News & Notes
The American Academy in Rome (AAR) invited Glynwood President Kathleen Finlay to be a visiting scholar for the month of January 2022 as a leading thinker in regional food systems. She will spend time during her residency at AAR exploring the historical and contemporary regional food system surrounding Rome to identify specific approaches and interventions that foster or hinder a healthy, just and sustainable supply of local food.
We are thrilled to announce that Jennifer Becker joined the Glynwood team as Director of Development in November 2021. Her 20+ year career spans all areas of fundraising, with expertise in institutional giving and funding strategy development. Most recently, Jennifer worked as Director of Foundation Relations at The New York Botanical Garden, and previously was Manager of Institutional Giving at Wave Hill. Jennifer has additional professional experience from Stepping Stones Museum for Children; Queens Library; Brooklyn Public Library; The South Street Seaport Museum; and Intrepid Sea, Air, and Space Museum.
Our winter store has jumped around the property a few times in recent years, but has now happily landed for the second year in a row in the small stone building adjacent to Perkins House. Cozy and sporting a fireplace, the winter farm store on a fall evening is a small respite from the cold, warm and inviting. With more Glynwood-grown vegetables, Glynwood-grazed meats, and local goods in stock than ever before, you’ll want to make the trip up the driveway. We look forward to welcoming you to Glynwood and introducing you to all the delicious crops, meats, and local goods that winter has to offer here in the Hudson Valley. See you soon!

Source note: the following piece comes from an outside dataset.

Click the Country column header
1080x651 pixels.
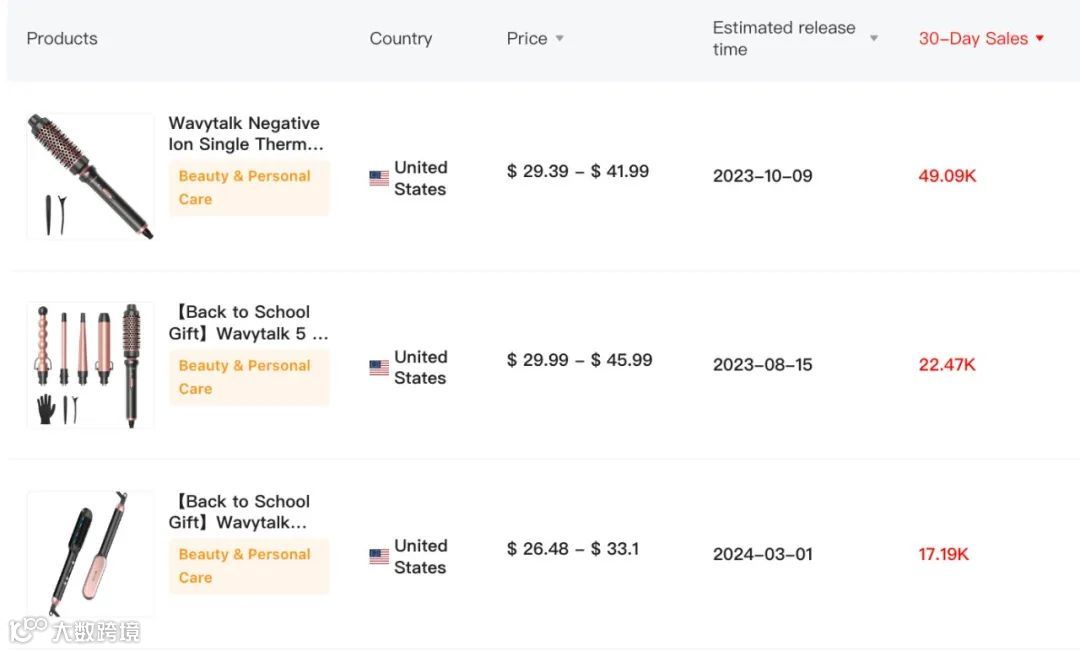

This year we’re proud to be raising our own Glynwood-grazed heritage breed Bourbon Red turkeys for Thanksgiving. Raising turkeys can be tricky business, and this year was no exception. As farmers, we do everything we can to protect the livestock that are under our care and give them a good life, but raising livestock on a pasture-based system carries with it certain challenges and risks that can’t be avoided. After losing some birds earlier in the year due to various factors, we bought in more poults. Therefore, we have some turkeys that are a little younger and smaller than the rest of the flock.
Across the region, farms are prepping for the colder months ahead: winter roots are coming out of the ground and into root cellars; animals are returning to the barns and acclimating to hay diets from fresh pasture; and farmers are spending more and more time on their computers, crunching numbers from the past season and readjusting crop plan spreadsheets for 2022.
With this season wrap-up comes the close of the 2021 Food Sovereignty Fund. For the past six months, seventeen regional farms led by BIPOC, LGTBQ+ and/or women farmers have been growing food for fifteen community food access programs across the Hudson Valley and in New York City.